--- Begin ---

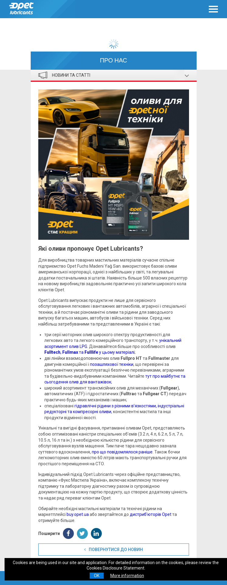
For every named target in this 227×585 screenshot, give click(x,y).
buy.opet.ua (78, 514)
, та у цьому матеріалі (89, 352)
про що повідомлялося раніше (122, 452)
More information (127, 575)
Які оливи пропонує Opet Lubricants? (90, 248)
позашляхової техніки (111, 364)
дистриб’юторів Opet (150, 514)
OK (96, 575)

--- End ---
--- Begin ---

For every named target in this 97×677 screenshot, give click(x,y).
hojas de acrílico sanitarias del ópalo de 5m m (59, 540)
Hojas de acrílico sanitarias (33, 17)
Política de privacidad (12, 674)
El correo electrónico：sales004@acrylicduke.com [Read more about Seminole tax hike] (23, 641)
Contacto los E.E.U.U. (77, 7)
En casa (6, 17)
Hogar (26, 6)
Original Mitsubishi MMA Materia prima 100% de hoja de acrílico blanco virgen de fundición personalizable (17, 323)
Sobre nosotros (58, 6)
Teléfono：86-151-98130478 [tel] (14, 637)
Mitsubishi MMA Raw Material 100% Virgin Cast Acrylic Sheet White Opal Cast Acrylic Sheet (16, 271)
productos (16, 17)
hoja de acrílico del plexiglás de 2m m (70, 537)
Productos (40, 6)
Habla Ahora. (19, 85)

--- End ---
--- Begin ---

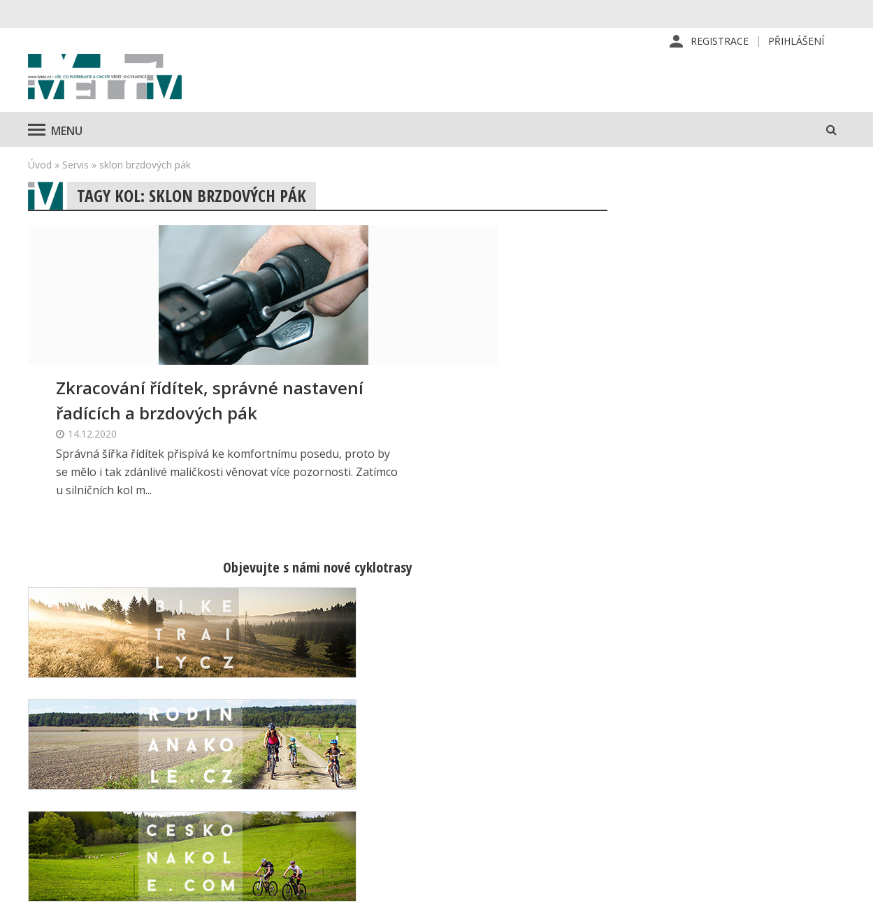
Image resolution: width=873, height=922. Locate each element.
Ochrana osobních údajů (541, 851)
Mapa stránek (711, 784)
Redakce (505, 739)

--- End ---

:: TASK REQUIREMENTS ::
Switch "Hogar" to "Inicio" in everything from the line containing "En casa (6, 17)" down to the line containing "Productos (40, 6)", and write out only those lines again with nothing else changed.

:: SOLUTION BELOW ::
En casa (6, 17)
Inicio (26, 6)
Original Mitsubishi MMA Materia prima 100% de hoja de acrílico blanco virgen de fundición personalizable (17, 323)
Sobre nosotros (58, 6)
Teléfono：86-151-98130478 [tel] (14, 637)
Mitsubishi MMA Raw Material 100% Virgin Cast Acrylic Sheet White Opal Cast Acrylic Sheet (16, 271)
productos (16, 17)
hoja de acrílico del plexiglás de 2m m (70, 537)
Productos (40, 6)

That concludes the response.